The new youth component will likely be competitively bid, Martycz said. She’s hopeful the program will receive the same amount of money it has in the past.

“We’re excited to see any funds come back that will help support our youth,” Martycz said. “It helps build a good skill set for youth at an early age and provide them motivation to continue.”

>>RELATED: Clark County leaders concerned summer youth jobs program may end

The state’s Comprehensive Case Management Program was proposed by Ohio Gov. John Kasich as part of the most recent state budget process and began July 1. It allows youth who are finishing or have completed high school and need more skills to apply for quality jobs, Martycz said. Some of the services include tutoring, mental health services or post-secondary training.

Since it was announced earlier this year, local counties have been working with Statehouse officials to move forward with both the case management and summer youth programs, Potts said.

Last month, Ohio Department of Job and Family Services Director Cynthia Dungey announced the Temporary Assistance for Needy Families Summer Youth program would continue as part of the new initiative. It will now be year-round and serve teenagers as young as 14, according to an e-mail Dungey sent to county job and family services directors in Ohio.

The expanded program will allow youth to begin receiving services earlier and year-round, which will allow them to become job-ready once their finished with school, Potts said. It’s more of a career development program that will include assessments, mentoring and tutoring.

“It’s a really big deal, especially in metropolitan communities,” Potts said. “It makes it a better program, but it will be different.
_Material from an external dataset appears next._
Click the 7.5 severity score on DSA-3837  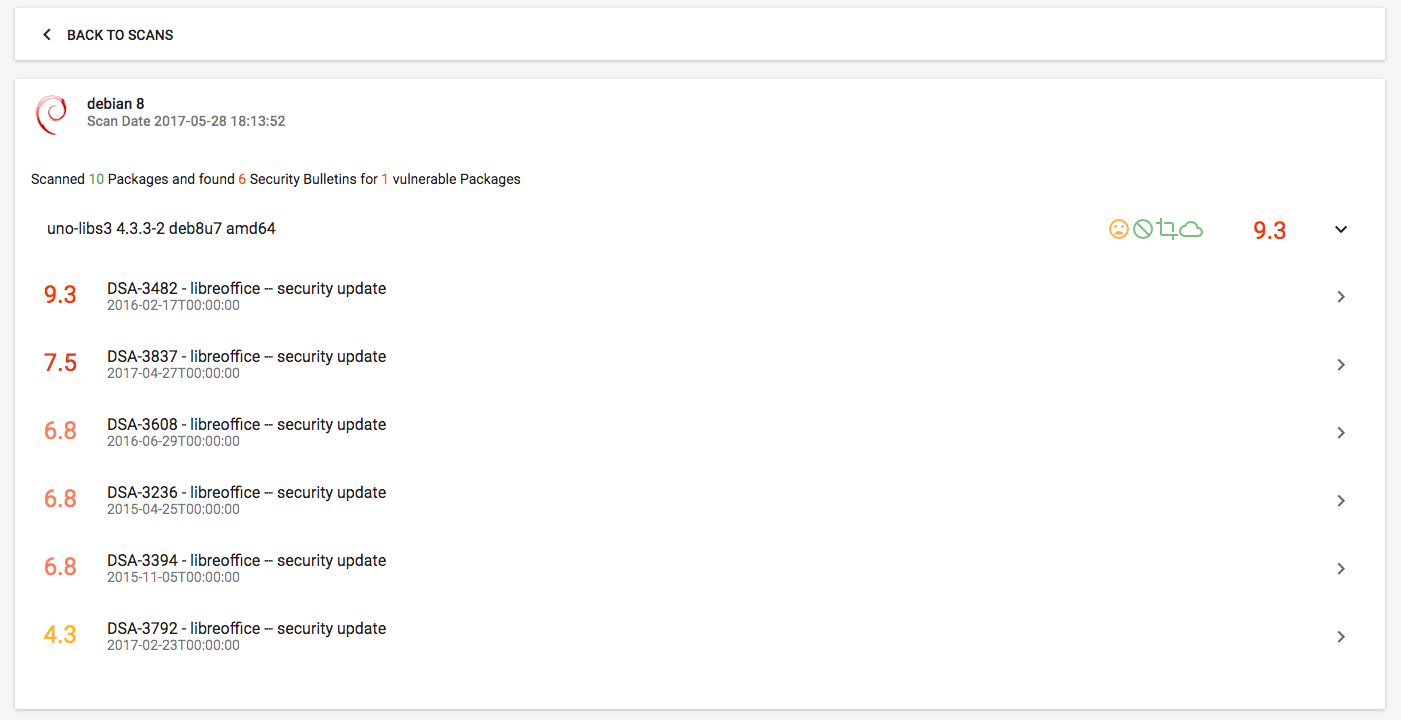pyautogui.click(x=60, y=363)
Some people will benefit more and others will decided it’s not for them.”

The youth employment program has been in place for a decade, Potts said. Companies are always asking for employees who are work ready, he said, and often ask for some students to return after a successful experience. Local DJFS agencies were concerned about losing connections with employers, Potts said.
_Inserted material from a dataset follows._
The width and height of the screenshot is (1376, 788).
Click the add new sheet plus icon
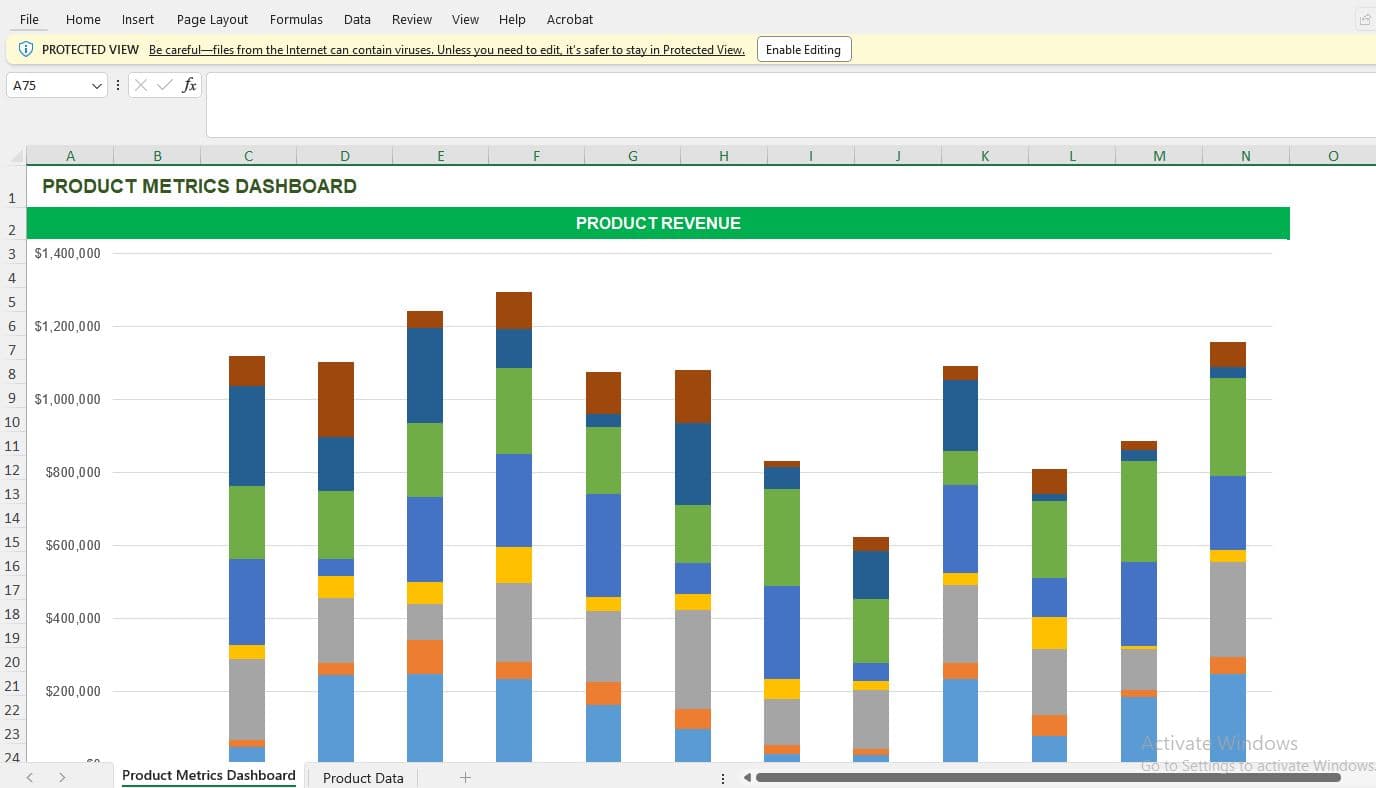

“It’s been very, very successful,” he said. “It’s successful for the youth and businesses of the community. It’s a great way to build resumes and provide job experience.”

The new case management program still has some kinks to be worked out, OIC Director Mike Calabrese said, including meeting performance standards and matching youth with proper employment. They’re currently working with about 40 people, he said.

“It can drill into all the challenges in their life so they can be dealt with and fixed before they go into employment or a career,” Calabrese said.

OIC expects to re-bid on the for youth beginning at age 14, he said. The organization has had success mentoring students at Hayward Middle School, he said.

“You can’t have enough programs for kids who are left on the fringes,” Calabrese said. “The more programming available, the better served they are.”